Thursday, February 11, 2010

Some more thoughts on Deadwood’s “Type”

I’ve been thinking some more about Deadwood’s type byte, which I discussed in the last blog entry. The reason why the only thing the type byte notes is whether the NXDOMAIN bit is set is because, when I was making Deadwood a simple DNS cache that treats DNS data, as much as possible, like a “black box”.

For a caching-only DNS program, we don’t care what’s in the packet except to decide how long to cache it. We only used the type byte because it was the only place I could store the NXDOMAIN bit in the header.

There’s a lot of confusion about the NXDOMAIN bit, and, as DJB has pointed out, a lot of naive DNS implementations get it wrong. The NXDOMAIN bit in the DNS header indicates that not only isn’t there a DNS entry for this name with this record type, there is no DNS entry for this name for any record type. You can also have a simple DNS “not there” reply, which is a DNS record without the NXDOMAIN bit set, but in the format of a NXDOMAIN: No answer in the AN section, and a SOA record in the NS section.

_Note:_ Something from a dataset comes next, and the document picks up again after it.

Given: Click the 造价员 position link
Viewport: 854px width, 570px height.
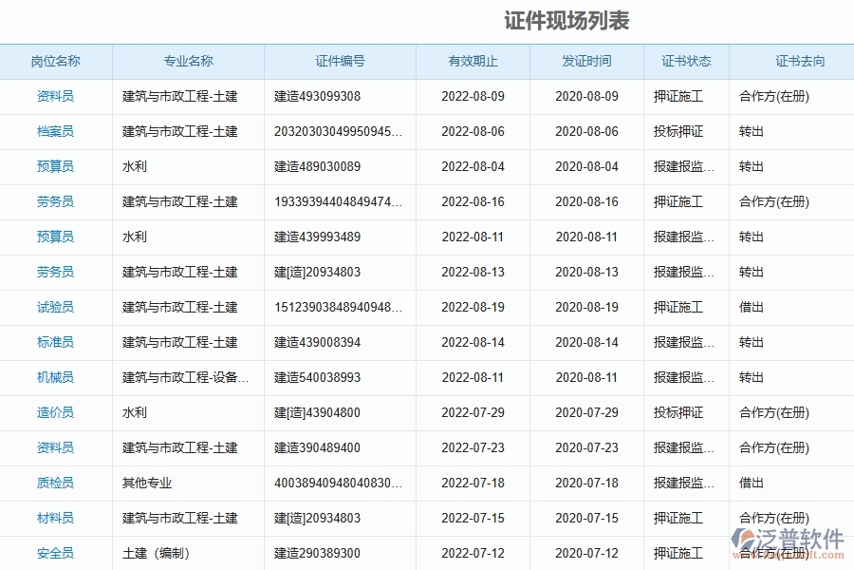Looking at the screenshot, I should coord(54,412).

So, in reality, we have positive DNS answers, and we have two types of negative DNS answers: “Not there” DNS replies, and NXDOMAINs.

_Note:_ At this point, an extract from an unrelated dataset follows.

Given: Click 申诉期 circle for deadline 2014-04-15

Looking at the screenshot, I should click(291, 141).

Deadwood currently treats “not there” and positive answer DNS replies the same: Both DNS replies are passed as-is on to the client. They are both type 0 (answer to pass on to the client without setting the NXDOMAIN bit) replies.

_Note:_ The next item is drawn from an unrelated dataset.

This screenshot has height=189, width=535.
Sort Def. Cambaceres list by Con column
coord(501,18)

Now that we are doing a deeper inspection of DNS packets, I would like to change that. I would like to have positive replies distinguished from non-NXDOMAIN “not there” replies, and require a reply with the NXDOMAIN bit set to be, in fact, a NXDOMAIN reply.

So, my revised list of types:
  • Type 0: Positive answer
  • Type 1: NXDOMAIN negative reply
  • Type 2: Non-NXDOMAIN negative reply
  • Type 16: NS referral
  • Type 17: CNAME referral
  • Type 18: All known servers timed out last time we tried to get this data
The reason for the revised numbering scheme is that I would like types 0-15 to be set aside for replies we pass on to the client, with 16-31 used for data which means we have to do more work to find an answer. Type 18 will let us know to be more patient with the servers (maybe they’re just really flaky), and even allows there to be framework to have Deadwood periodically try to contact these servers just in case it’s a case of the servers being offline whenever the admin unplugs the server to plug in the fridge to cool down the beer (note: I’ll probably not implement this).